WorkSafe Victoria’s Executive Director – Health and Safety, Ian Forsyth mentioned one of the necessary economic choices faced by the UK’s Health and Safety Executive (HSE) when speaking at a breakfast seminar in early February 2012. He said that HSE is
“…under the pump politically [and] I think they’re either just, or about to, press the button on inspectors charging 133 pounds per hour for their workplace visits……If they find an issue they will be charging the employer 133 quid an hour and they hope to make 10 million pounds out of that”
The concept of fee for intervention (FFI) was new to most in the seminar audience and it needed more explanation and context although the seminar imposed tight time constraints. Given the economic status of the United Kingdom such cost recovery methods are logical, if unpalatable.
Forsyth missed an opportunity to explain what was happening in the UK and whether this could occur in Australia but did say that we would likely hear the FFI screams from the business sector even in Australia.
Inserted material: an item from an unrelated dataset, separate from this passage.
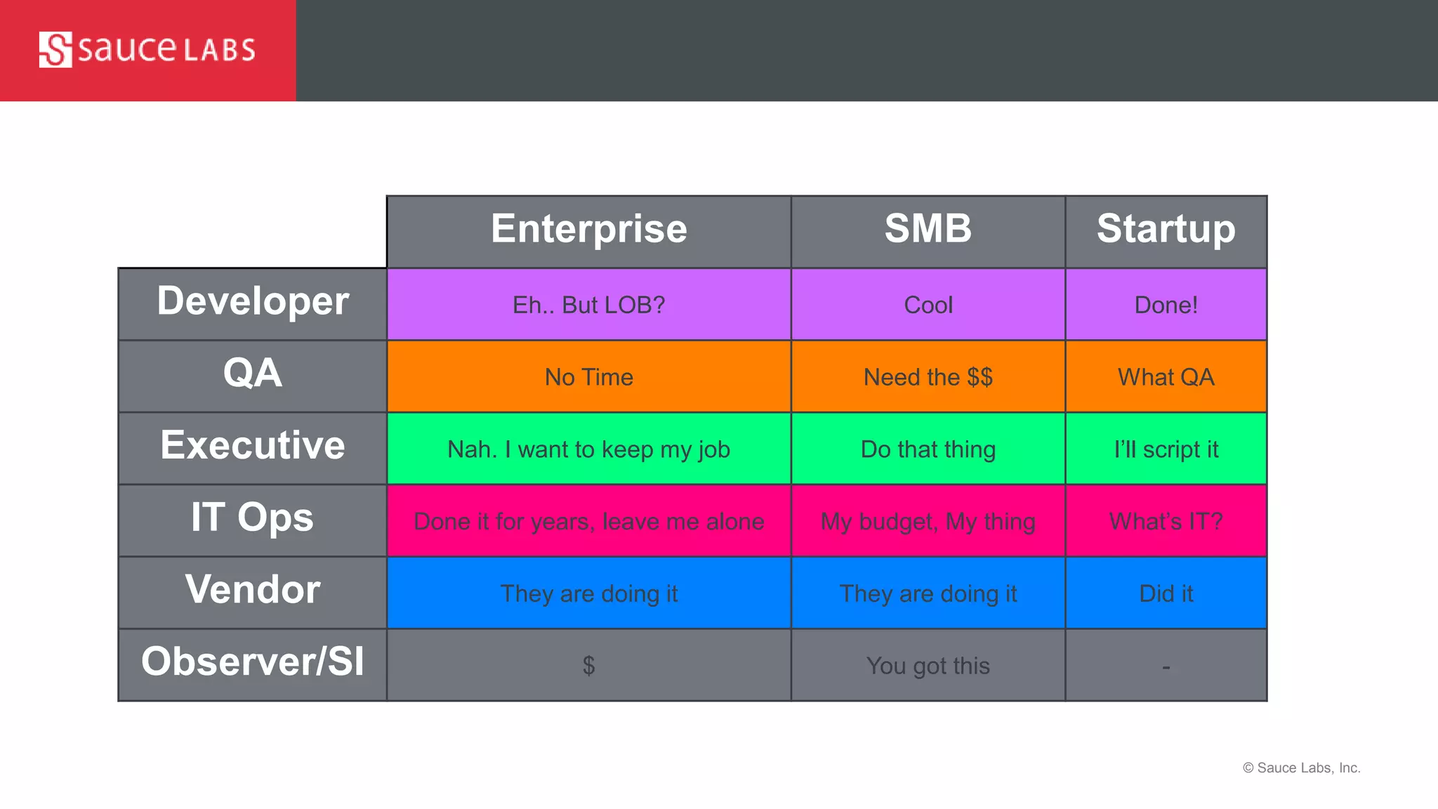Click 'Nah. I want to keep my job' cell
This screenshot has height=809, width=1438.
click(x=589, y=448)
That is not the impression being given by HSE or the business sector. FFI has been established as a cost recovery measure not revenue raising as his comments above imply.
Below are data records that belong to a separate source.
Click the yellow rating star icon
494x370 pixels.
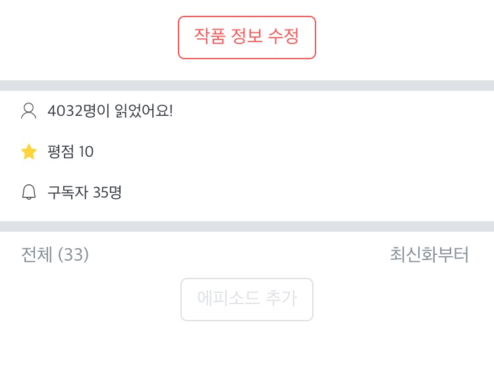pos(29,152)
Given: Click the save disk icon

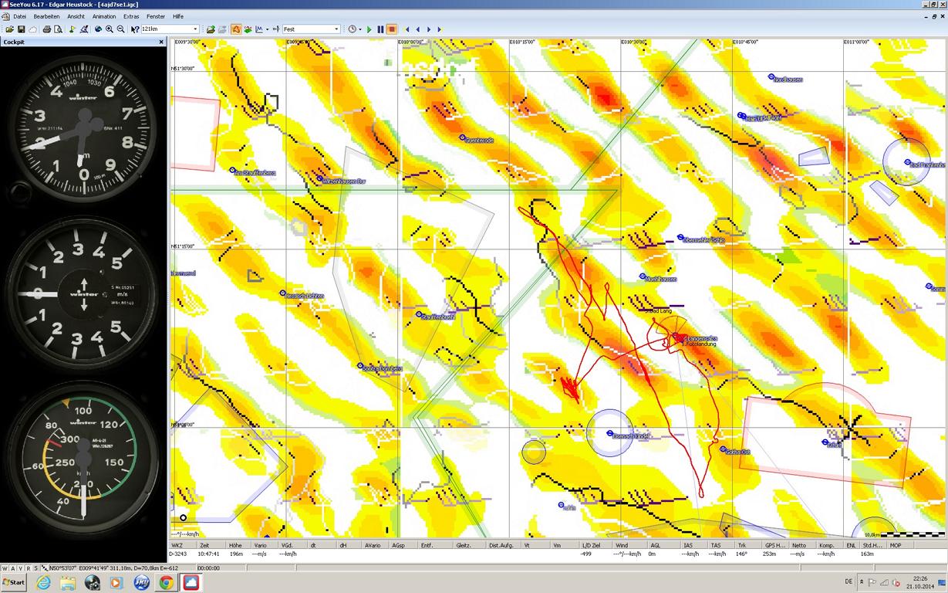Looking at the screenshot, I should tap(21, 29).
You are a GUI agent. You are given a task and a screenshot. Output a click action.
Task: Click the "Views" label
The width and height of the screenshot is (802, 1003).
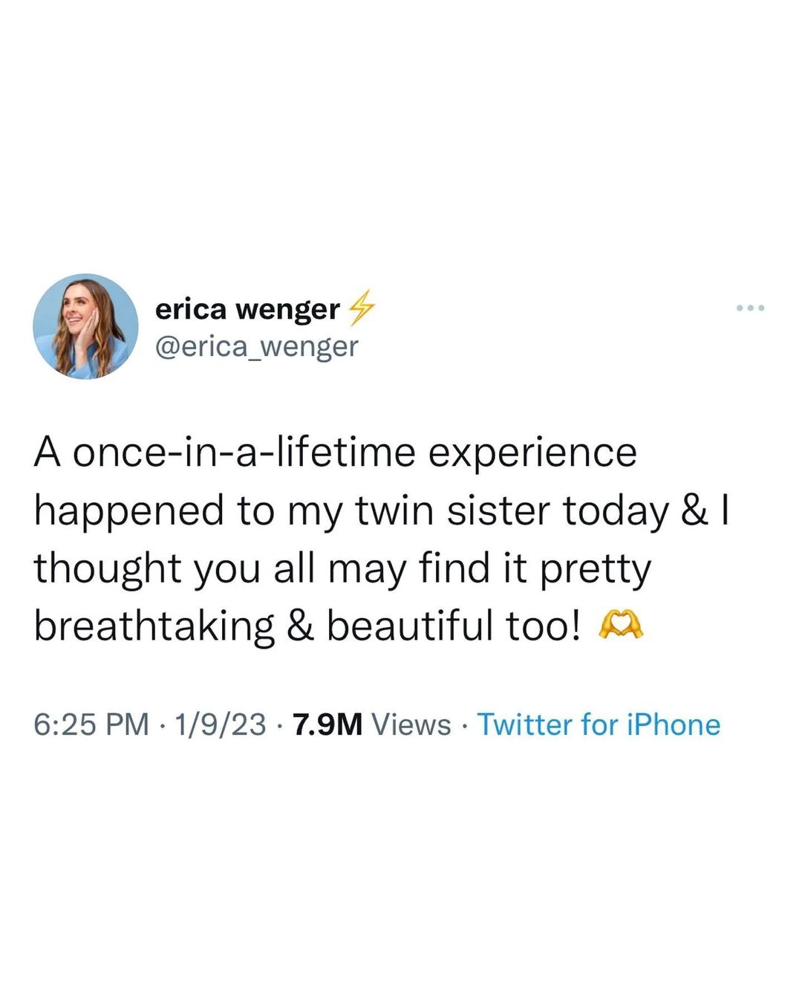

HSE has advised SafetyAtWorkBlog that the planned date for the “fee for intervention” (FFI) program is 1 April 2012, pending the successful passage of legislation.
“Firstly, it is reasonable that duty holders that operate in material breach of the law should bear the costs incurred by the regulator in putting things right, rather than the taxpayer. Secondly, it will provide an incentive for businesses to meet their obligations. Thirdly, it will provide a level playing field for those who do comply. Central to the scheme is the fact that compliant businesses will pay nothing and a contravention has to be significant – a material breach of law – to attract FFI. This ensures that the minimisation of costs incurred by any business within scope is in its own hands.”
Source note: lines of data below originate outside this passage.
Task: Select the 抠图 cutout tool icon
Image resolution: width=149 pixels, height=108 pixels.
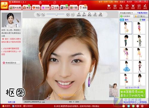Action: [121, 7]
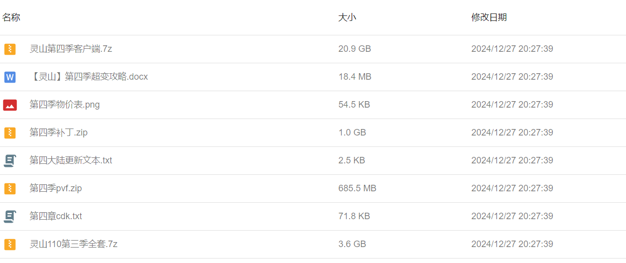The image size is (626, 263).
Task: Sort by the 修改日期 column header
Action: click(489, 17)
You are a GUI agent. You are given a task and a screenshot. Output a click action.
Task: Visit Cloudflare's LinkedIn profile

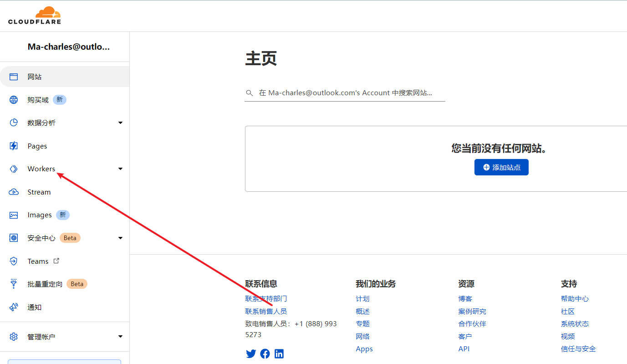pos(279,354)
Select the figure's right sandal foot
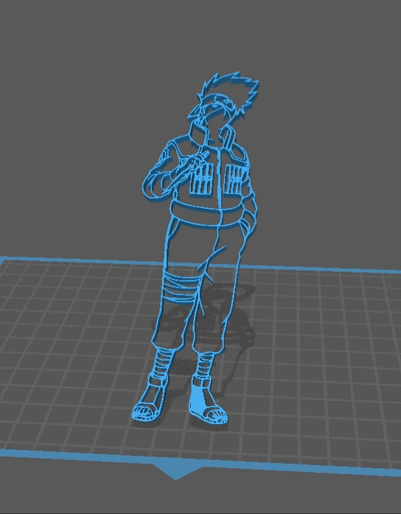This screenshot has height=514, width=401. 207,405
The political attraction is clear – the health and safety of workers is back in the hands of the employer and the employer has an understanding of a base penalty/fee for non-compliance. Of course there have been issues of concern in some UK sectors but these seem to be principally about inspectors applying the non-compliance too heavily or frivolously. HSE believes that FFI is supported by a robust dispute resolution process and will be providing clarification on the matter in a guidance note.
FFI is an initiative that should be closely watched in other jurisdictions but must be considered in the current economic context of the United Kingdom.